From: Devon Wannop, CFO
RCMP Costing Analysis
As part of the strategic plan it was determined that the Town of Oliver should determine the costs of going over 5,000 population and being responsible for 70% of the policing costs (most likely in 2022 which is the next federal census).
That Council accepts the report for information and to bring the the additional costs associated with RCMP through the budgetary process.
If the Town of Oliver passes the 5,000 people population it would mean that we would have the pay 70% of the total RCMP costs for our area plus the infrastructure and capital purchases. This is a significant increase from what we are paying now. Since we are currently under the 5,000 people threshold we only pay 30% of the RCMP costs.

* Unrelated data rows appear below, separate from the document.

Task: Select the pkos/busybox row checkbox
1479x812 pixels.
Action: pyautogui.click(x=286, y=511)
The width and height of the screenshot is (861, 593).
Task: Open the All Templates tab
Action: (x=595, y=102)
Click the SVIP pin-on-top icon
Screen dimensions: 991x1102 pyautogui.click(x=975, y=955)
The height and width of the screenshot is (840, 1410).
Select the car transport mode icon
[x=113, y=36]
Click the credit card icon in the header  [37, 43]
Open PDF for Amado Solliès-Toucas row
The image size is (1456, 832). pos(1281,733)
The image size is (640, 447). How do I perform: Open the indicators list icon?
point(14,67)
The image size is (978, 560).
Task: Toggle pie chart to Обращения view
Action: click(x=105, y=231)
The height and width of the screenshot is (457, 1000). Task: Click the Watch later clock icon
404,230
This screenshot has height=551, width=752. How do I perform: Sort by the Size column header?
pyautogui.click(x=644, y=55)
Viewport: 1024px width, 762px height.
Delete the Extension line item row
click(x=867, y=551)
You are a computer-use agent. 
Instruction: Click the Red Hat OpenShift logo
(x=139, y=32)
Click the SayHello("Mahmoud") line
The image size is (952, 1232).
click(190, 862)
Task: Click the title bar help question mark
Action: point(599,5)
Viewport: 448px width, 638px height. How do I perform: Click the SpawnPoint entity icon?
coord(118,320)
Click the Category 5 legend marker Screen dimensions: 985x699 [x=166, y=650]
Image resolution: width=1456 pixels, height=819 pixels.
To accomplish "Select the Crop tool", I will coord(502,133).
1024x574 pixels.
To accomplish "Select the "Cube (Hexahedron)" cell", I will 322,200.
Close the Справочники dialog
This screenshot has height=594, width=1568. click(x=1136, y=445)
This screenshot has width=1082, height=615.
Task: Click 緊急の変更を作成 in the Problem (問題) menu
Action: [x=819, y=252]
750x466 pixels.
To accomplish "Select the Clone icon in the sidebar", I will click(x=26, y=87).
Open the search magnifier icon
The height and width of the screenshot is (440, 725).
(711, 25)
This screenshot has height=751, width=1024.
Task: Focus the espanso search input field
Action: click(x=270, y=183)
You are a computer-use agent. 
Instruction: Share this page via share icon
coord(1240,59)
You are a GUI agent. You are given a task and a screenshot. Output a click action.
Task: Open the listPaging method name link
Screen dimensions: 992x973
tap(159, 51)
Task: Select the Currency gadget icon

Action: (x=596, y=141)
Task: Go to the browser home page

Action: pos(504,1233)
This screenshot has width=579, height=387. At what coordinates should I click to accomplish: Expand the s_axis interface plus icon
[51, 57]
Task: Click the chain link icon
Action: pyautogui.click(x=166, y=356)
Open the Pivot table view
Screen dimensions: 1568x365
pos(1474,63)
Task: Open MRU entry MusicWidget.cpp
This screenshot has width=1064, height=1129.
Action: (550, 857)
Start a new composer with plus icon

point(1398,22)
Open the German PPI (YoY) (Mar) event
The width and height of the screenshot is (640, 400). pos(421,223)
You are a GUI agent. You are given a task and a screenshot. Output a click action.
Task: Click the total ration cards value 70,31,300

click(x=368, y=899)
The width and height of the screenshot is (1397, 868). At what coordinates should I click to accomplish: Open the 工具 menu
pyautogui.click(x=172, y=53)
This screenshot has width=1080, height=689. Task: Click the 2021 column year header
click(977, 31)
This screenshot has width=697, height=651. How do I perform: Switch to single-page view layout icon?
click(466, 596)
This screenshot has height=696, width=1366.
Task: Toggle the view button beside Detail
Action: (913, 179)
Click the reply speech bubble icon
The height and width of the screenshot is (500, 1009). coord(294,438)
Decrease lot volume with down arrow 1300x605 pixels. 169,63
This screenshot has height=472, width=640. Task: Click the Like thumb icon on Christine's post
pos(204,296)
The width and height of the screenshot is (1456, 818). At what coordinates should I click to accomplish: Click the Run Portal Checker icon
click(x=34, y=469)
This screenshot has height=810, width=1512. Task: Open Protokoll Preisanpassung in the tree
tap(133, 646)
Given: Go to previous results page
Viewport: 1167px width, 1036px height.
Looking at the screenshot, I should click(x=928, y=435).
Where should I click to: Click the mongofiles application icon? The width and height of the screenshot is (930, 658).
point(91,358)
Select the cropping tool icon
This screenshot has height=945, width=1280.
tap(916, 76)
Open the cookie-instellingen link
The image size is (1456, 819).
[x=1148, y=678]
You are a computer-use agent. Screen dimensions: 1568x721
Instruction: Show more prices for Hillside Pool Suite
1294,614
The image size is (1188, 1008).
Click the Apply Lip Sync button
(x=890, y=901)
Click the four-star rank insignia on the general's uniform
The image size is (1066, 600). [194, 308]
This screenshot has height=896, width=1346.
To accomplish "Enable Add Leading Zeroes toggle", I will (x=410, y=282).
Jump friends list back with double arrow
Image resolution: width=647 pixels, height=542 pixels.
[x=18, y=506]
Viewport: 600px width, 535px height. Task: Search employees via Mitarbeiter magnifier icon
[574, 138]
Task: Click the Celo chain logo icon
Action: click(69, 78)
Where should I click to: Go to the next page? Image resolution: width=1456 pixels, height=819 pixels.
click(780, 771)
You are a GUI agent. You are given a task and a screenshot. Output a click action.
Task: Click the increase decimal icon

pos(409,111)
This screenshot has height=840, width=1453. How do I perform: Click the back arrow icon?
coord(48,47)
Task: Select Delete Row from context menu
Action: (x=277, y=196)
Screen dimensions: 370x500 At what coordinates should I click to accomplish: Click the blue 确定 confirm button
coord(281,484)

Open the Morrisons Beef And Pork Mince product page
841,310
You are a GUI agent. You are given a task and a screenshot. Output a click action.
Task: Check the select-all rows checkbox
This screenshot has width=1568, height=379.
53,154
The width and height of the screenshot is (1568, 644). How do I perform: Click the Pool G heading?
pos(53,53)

This significant increase has been estimated at approximately $600,000.
I have provided analysis of many different scenarios of when we would start to save for the upcoming costs.
Under the BC Police Act a municipality must assume responsibility for its police services when, as a result of a Canada Census, its population exceeds 5,000 persons.
These municipalities may form their own independent municipal police department, contract with an existing independent municipal police department, or contract with the provincial government for RCMP municipal police services. As you will see from the attached information I have provided 4 different scenarios of funding models of when we would start to save for the foreseen costs associated with the current RCMP costing model. You will see that if we start to put money into reserves in 2018 it will be a steady increase (and lower) than if we start any other year. Also with this funding model the taxpayers will not have to fully pay for the costs associated with policing until the year 2028 even though we would start paying a higher share in 2022. In this analysis I have made the assumption that the annual inflation will be 2.5% every year and I included a 5% contingency for expected expenses (such as a major crime that would have significant costs). The differential costs have been provided by municipalities that are our approximate size and location.
The basis of this example is that we as the municipality would want to increase the revenue that we bring in every year by the same amount to have a consistent and steady increase. For example in the 2018 funding model the revenue we generate in per year is 84,070.51 more than we generated the previous year. For this models purpose you are trying to figure out the number of years that you can have the steady increase before you are funding the full costs of the RCMP or more. Meaning that your revenue will always be less than the costs until the final year, and in the final year you can stop with the steady increases and increase it based on associated costs.